Wolken zeichnen mit Sprenkeln und Streifen bizarre Bilder ins winterliche Pastell. In der vergangenen Nacht hat es gefroren, sodass Bäche und Rinnsale erstarrten und zur Kulisse ihres eigenen Daseins wurden; pausierende Lebendigkeit. Der Grand Lake, einer der vielen Seen der Atlantikprovinz, hat mit dem Weben seiner eisigen Decke begonnen, die ihn für die nächsten Monate zur Spielfläche für Eis-Angler, Spaziergänger und Hockeyfans machen wird; die Eisschollen wachsen zusehends und dort, wo Nähte entstanden, sieht es aus, als hätten geheimnisvolle Wesen ihre Pfade angelegt, um den erstarrenden See zu Fuß bis zu den Häusern am gegenüberliegenden Ufer überqueren zu können. Manche Spur zieht sich zu den kleinen Inseln, die sonst einsam inmitten des Gewässers Enklaven der Vogelwelt sind. Nun sehen sie sich unerwartet mit dem Land vereint.
Der Wald wirkt chaotisch und ungezähmt. Gekippte Bäume, hilflos ineinander verkeilt, zeugen mit ihren zum Himmel ragenden, rippengleichen Ästen von Krankheit und Tod; Stümpfe und abgesägte Zweige von menschlichem Eingreifen; kleine Kiefern und Tannen von der unbändigen Kraft der Natur, alles nachwachsen zu lassen, was irgendwo einen Platz findet.

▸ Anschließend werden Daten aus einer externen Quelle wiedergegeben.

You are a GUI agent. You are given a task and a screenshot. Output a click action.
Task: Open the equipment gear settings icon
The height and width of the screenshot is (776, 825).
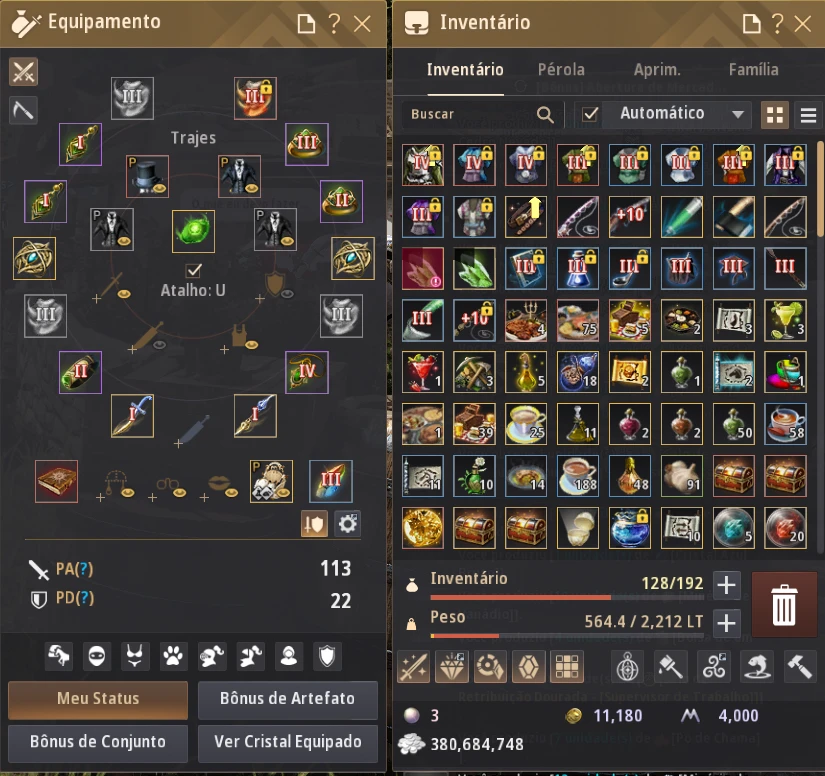(347, 523)
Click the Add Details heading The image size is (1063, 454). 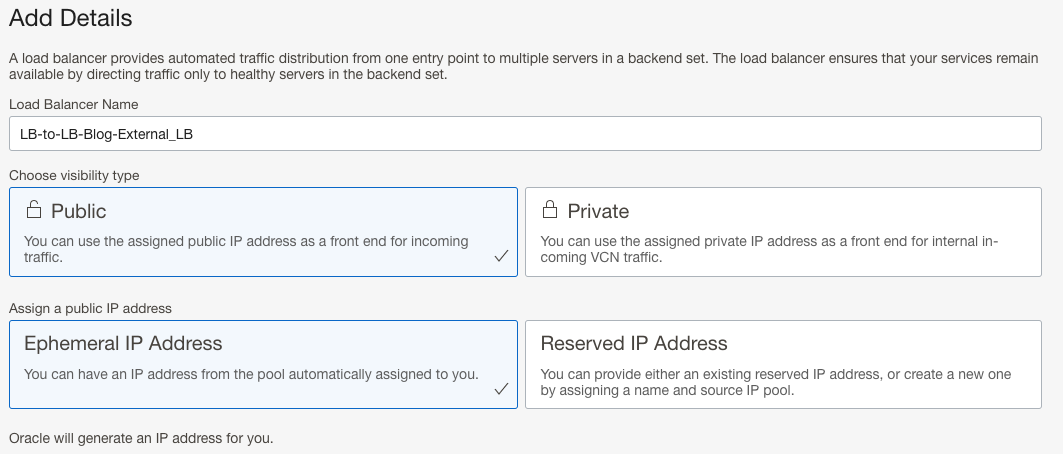pos(70,18)
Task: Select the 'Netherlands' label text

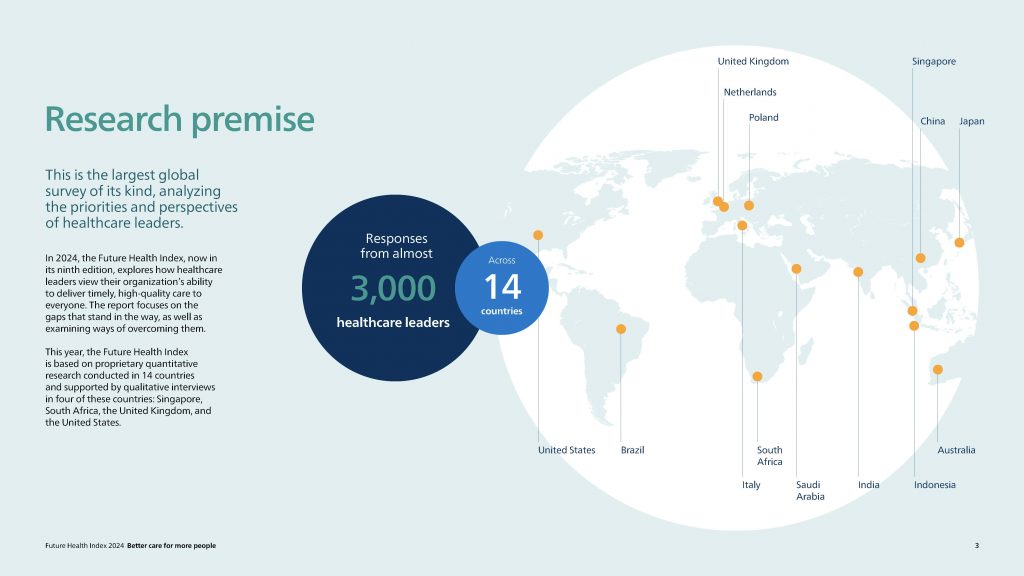Action: coord(750,93)
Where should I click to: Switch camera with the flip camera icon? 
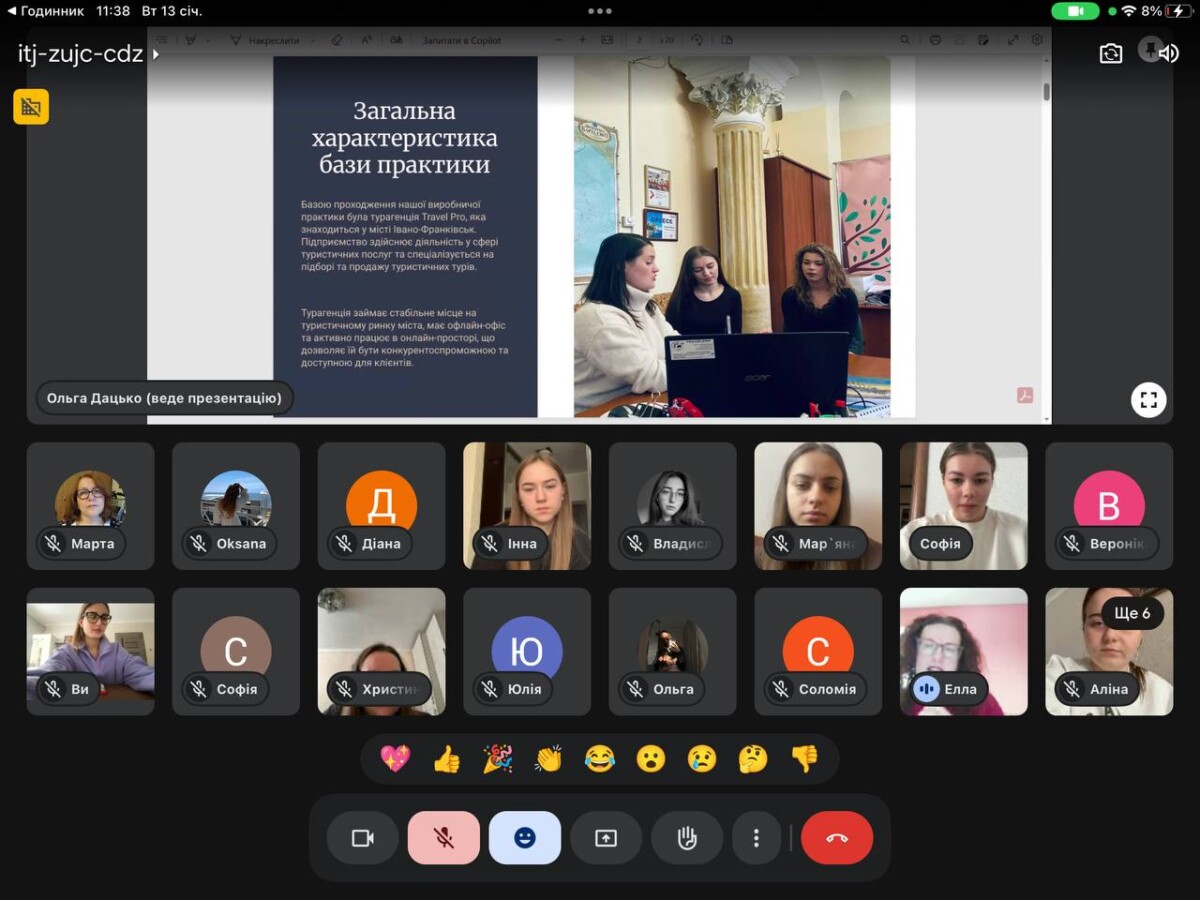point(1110,54)
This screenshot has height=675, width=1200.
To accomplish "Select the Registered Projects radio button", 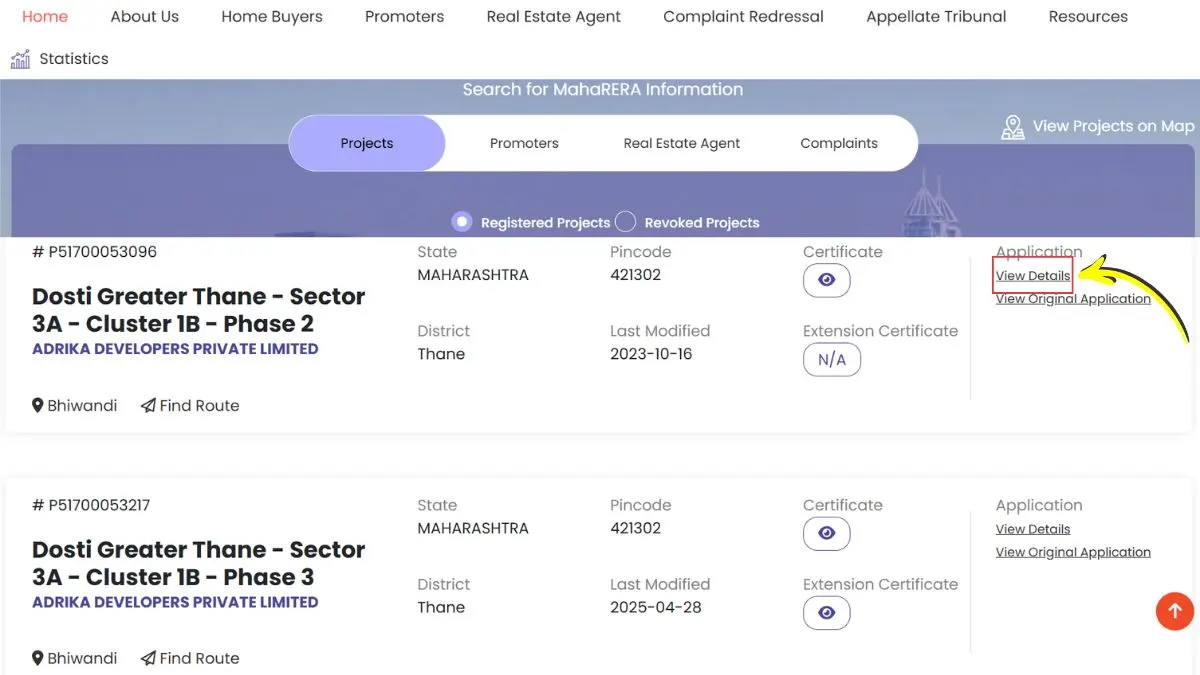I will click(462, 222).
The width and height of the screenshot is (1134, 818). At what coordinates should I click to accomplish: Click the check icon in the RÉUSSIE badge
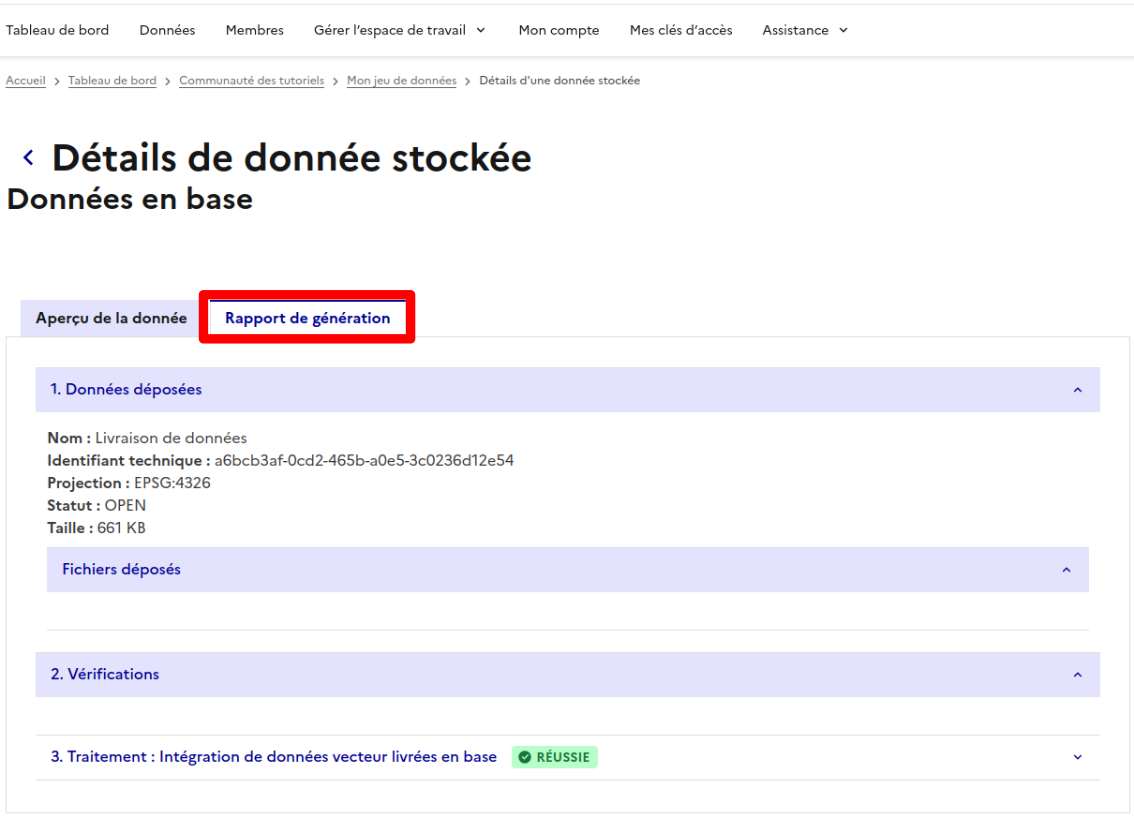(x=525, y=757)
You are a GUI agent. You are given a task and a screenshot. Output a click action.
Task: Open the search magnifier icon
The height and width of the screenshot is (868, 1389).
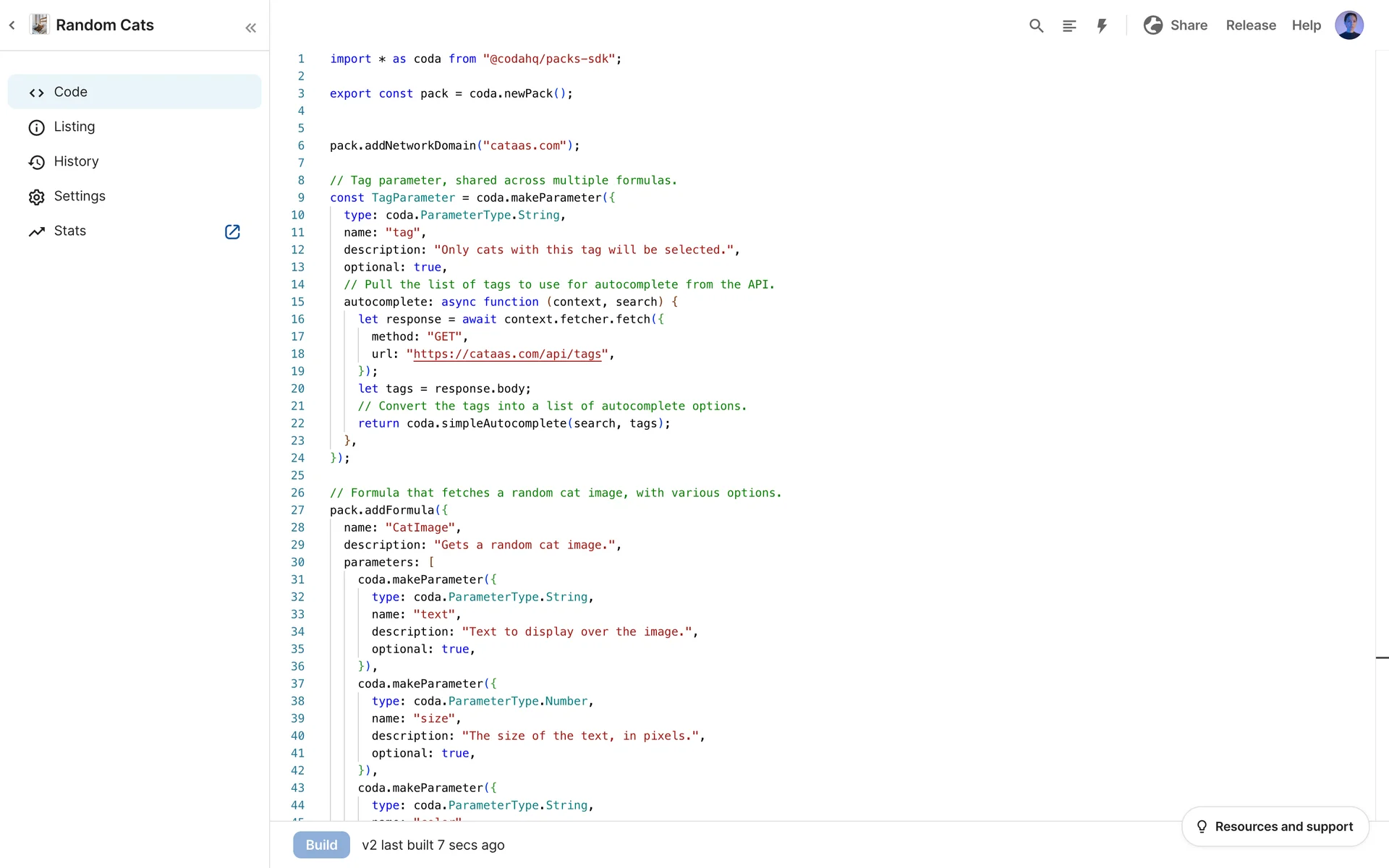pyautogui.click(x=1036, y=26)
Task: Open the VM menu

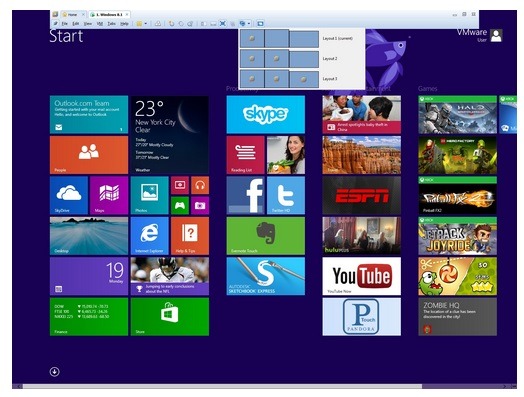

Hoch über Marisa krähen Rabenvögel auf Beutezug, sie hört sonst nichts außer dem eigenen Atem. Sie lässt eine Handvoll Schnee von ihrem Handschuh rieseln, rüttelt an einem dünnen Tannenbaum und stellt sich unter die fallenden Flocken, dass es kalt auf ihrem Gesicht prickelt, dann stapft sie ein Stück weiter, bis sie ans Ufer des Sees kommt, betrachtet das von Eis überzogene Schilf und schaut zum Himmel, um abzuschätzen, ob es wieder schneien wird. Zwischen den nackten Baumkronen sieht sie von weit hinten eine graue Wolkenwand herankommen, die die aprikosenfarbigen und weißen Tupfer zu überwältigen droht.
Bruno, Marisas Mischlingsrüde, in dem vermutlich Border Collie und Neufundländer stecken, schleppt einen Stock herbei, legt ihn vor ihren Füßen ab, trabt ein Stück ins Gebüsch zurück, dreht sich um und blickt sie mit schief gelegtem Kopf und aufgestellten Ohren an. Marisa hebt den Stock auf und wirft ihn zwischen Bäume, dass der Hund ihm hinterherjagen kann. Die weißen Flecken in Brunos Fell sehen im Vergleich zum winterlichen Niederschlag gelb wie Pergament aus. Der Hund jappt aufgeregt und hat sichtlichen Spaß am Schnee, in den er hin und wieder beißt und darauf herumkaut, als wären es Bröckchen aus Fleisch, bis ein Eichhörnchen seine Aufmerksamkeit auf sich zieht. Aufgeregt fiepend und mit wehender Fahne sitzt es auf einem Baum, läuft dann flink herunter, verliert sich fast im Schnee und huscht auf das erstarrte Wasser. Marisa packt Bruno geistesgegenwärtig am Halsband. „Nein, mein Freund, du bleibst hier!“ Das dünne Eis würde ihn nicht tragen. Sie wirft erneut einen Stock, um ihn von dem Nager abzulenken.
Marisa stapft dem Hund hinterher, um sich durch das Gesträuch wieder zu dem Pfad durchzuschlagen, von dem sie gekommen ist. Sie folgt ihren eigenen Spuren, um im Schnee den Weg nicht zu verlieren. Der Wind lebt auf, und sie beginnt, trotz Mütze und Skijacke zu frieren.
Marisa ist noch nicht lange in Neuschottland. Nicht überstürzt, aber dennoch spontan hat sie die Reise angetreten. Zum Kofferpacken hat sie sich kaum Zeit gelassen; überhaupt hat sie den Trip nach Kanada nicht gründlich vorbereitet, obwohl sie letztendlich Großes damit vorhat. Groß sollen die Veränderungen sein, wenngleich sie bis jetzt nur schwammige Vorstellungen der 31Jährigen sind. Das Leben ändern, das steht an vorderster Stelle, und der intuitive Entschluss, nach Kanada zu kommen, soll der Beginn sein.